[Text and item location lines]
----------
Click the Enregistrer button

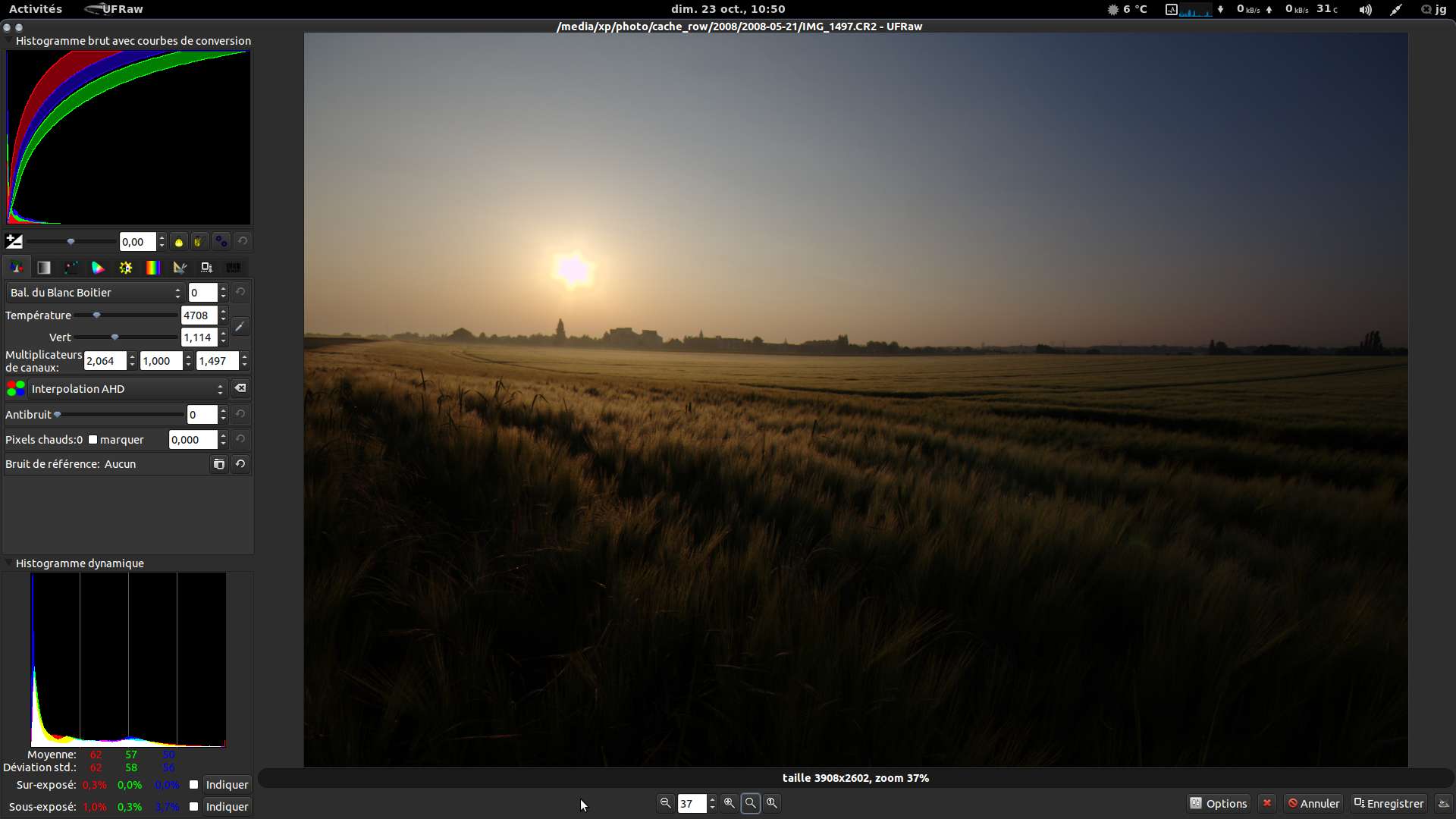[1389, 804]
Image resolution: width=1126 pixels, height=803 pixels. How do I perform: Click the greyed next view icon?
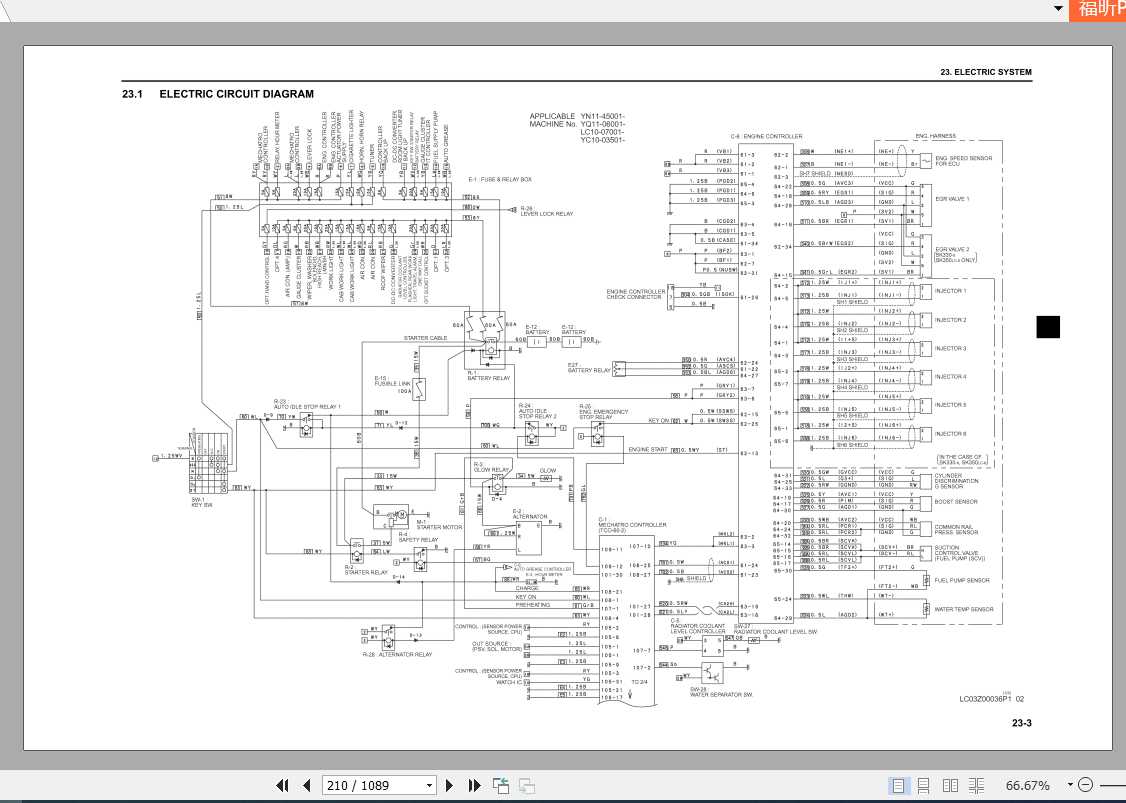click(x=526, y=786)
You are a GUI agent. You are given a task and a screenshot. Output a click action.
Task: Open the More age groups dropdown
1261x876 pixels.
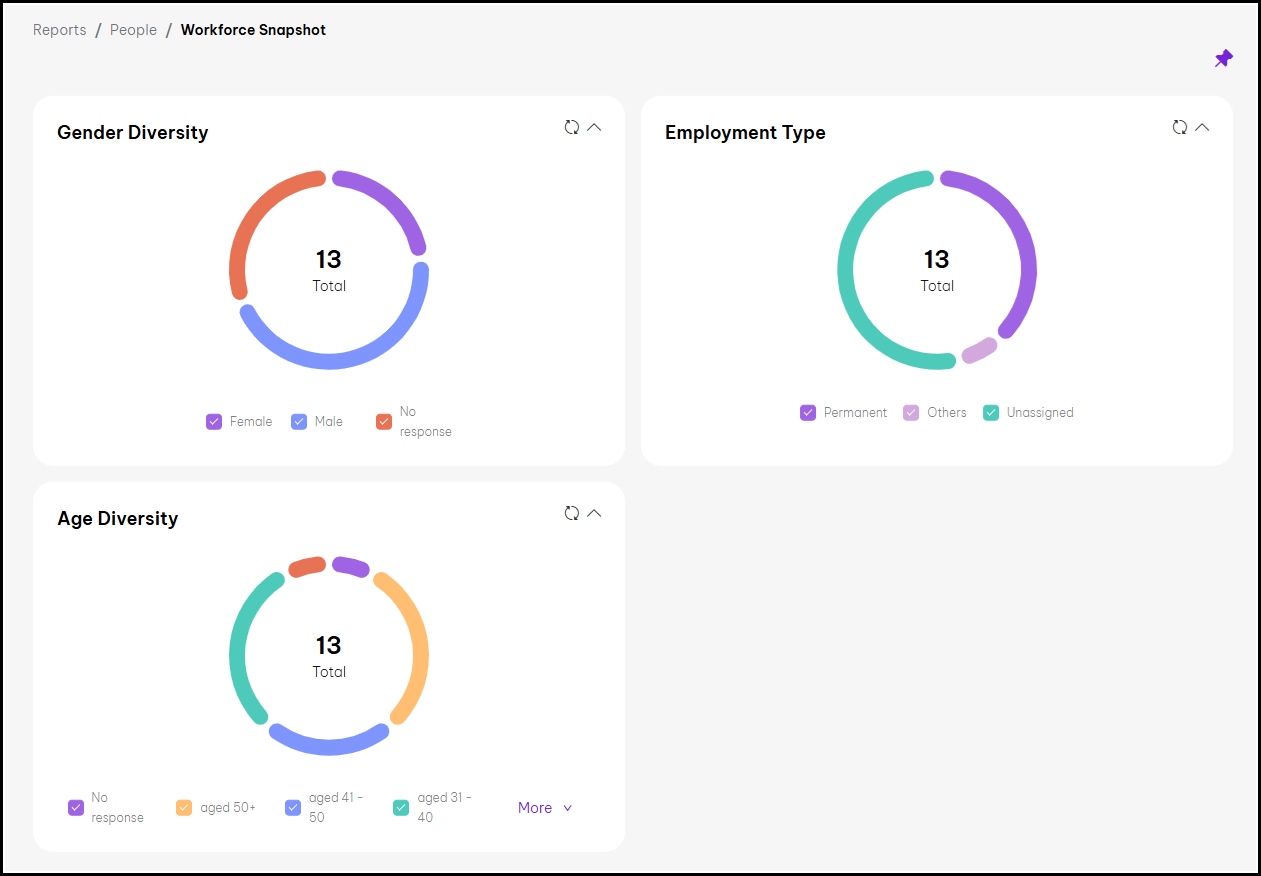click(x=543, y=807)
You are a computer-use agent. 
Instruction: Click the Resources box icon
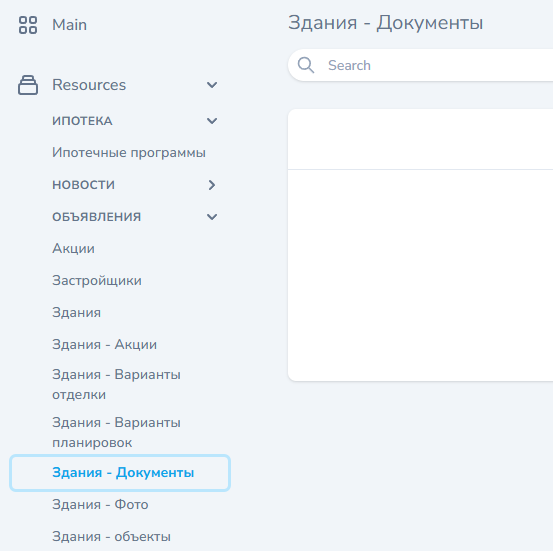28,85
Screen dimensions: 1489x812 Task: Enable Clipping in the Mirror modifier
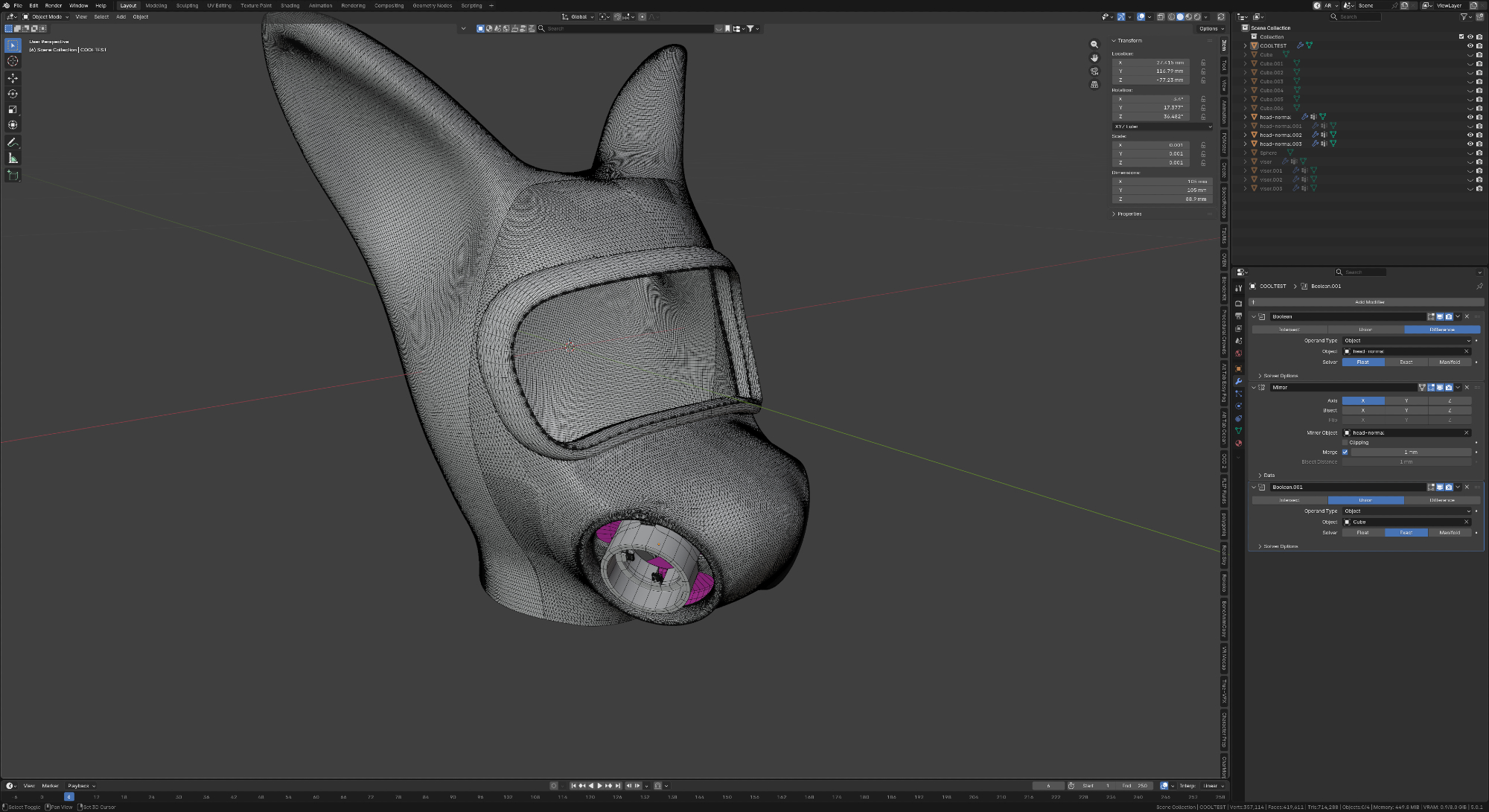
----------
## [Instruction]
Copy the lines above word for word, without the pictures.

## [Task solution]
Click the Enregistrer button

[1389, 804]
Image resolution: width=1126 pixels, height=803 pixels. How do I perform: Click the greyed next view icon?
click(x=526, y=786)
You are a GUI agent. You are given a task and a screenshot. Output a click action.
Task: Open the More age groups dropdown
1261x876 pixels.
click(x=543, y=807)
You are a computer-use agent. 
Instruction: Click the Resources box icon
28,85
Screen dimensions: 1489x812 Task: Enable Clipping in the Mirror modifier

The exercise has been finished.